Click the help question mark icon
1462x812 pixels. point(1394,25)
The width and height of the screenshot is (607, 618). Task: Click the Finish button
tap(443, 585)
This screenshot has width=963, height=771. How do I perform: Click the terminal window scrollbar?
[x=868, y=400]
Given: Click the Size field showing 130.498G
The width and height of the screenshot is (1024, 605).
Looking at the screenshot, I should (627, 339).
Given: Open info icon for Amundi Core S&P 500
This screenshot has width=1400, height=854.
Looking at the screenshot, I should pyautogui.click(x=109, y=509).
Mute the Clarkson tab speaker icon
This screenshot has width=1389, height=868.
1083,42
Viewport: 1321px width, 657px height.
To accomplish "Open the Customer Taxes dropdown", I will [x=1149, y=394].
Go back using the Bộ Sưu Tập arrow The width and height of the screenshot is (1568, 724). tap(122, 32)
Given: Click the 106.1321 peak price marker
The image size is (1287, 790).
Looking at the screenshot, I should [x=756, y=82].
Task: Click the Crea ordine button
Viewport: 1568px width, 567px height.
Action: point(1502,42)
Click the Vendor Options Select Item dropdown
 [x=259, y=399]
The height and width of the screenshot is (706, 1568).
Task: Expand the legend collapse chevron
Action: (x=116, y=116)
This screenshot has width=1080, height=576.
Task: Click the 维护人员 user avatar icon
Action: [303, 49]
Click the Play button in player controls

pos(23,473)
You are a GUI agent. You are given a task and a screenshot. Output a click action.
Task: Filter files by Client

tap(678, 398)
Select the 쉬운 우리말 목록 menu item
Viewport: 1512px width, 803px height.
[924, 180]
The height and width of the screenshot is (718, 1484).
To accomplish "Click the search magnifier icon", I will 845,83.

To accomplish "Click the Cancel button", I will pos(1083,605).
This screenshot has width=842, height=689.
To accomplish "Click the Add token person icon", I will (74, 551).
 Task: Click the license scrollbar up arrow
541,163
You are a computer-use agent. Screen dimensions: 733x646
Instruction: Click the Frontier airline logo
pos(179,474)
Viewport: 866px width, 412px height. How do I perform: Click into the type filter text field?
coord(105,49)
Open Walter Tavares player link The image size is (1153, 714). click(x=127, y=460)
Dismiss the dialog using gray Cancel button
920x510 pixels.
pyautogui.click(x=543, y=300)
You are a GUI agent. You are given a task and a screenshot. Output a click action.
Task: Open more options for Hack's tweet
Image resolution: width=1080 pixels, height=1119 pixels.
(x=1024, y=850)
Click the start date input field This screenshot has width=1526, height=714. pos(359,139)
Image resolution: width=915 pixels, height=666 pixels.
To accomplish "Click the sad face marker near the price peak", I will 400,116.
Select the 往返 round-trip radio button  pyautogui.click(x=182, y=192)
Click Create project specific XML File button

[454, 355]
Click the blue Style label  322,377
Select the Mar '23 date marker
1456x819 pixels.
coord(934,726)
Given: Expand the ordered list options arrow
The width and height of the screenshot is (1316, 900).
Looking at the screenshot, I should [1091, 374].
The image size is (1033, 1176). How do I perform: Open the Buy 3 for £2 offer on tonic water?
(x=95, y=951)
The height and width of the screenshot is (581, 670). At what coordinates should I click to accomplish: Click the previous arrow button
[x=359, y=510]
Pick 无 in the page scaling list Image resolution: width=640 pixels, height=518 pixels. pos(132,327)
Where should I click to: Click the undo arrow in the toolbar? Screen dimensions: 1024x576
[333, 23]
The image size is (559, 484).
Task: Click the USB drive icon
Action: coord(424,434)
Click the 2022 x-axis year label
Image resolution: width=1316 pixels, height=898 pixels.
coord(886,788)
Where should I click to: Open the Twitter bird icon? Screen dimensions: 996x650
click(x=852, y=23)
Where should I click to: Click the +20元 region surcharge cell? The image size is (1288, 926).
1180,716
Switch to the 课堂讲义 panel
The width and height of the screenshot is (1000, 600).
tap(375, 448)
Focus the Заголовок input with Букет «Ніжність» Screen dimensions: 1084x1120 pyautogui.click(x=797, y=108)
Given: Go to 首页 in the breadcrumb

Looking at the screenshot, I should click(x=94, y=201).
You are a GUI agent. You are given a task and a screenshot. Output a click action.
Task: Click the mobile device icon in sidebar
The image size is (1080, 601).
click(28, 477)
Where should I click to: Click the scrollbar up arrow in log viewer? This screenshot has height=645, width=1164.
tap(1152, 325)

- Required action -
If a line in the data holds the string "will", copy that line.

- Result of this task -
To accomplish "Open the Customer Taxes dropdown", I will [x=1149, y=394].
To accomplish "Click the search magnifier icon", I will 845,83.
To accomplish "Click the Cancel button", I will pos(1083,605).
To accomplish "Click the Add token person icon", I will (74, 551).
To accomplish "Click the sad face marker near the price peak", I will 400,116.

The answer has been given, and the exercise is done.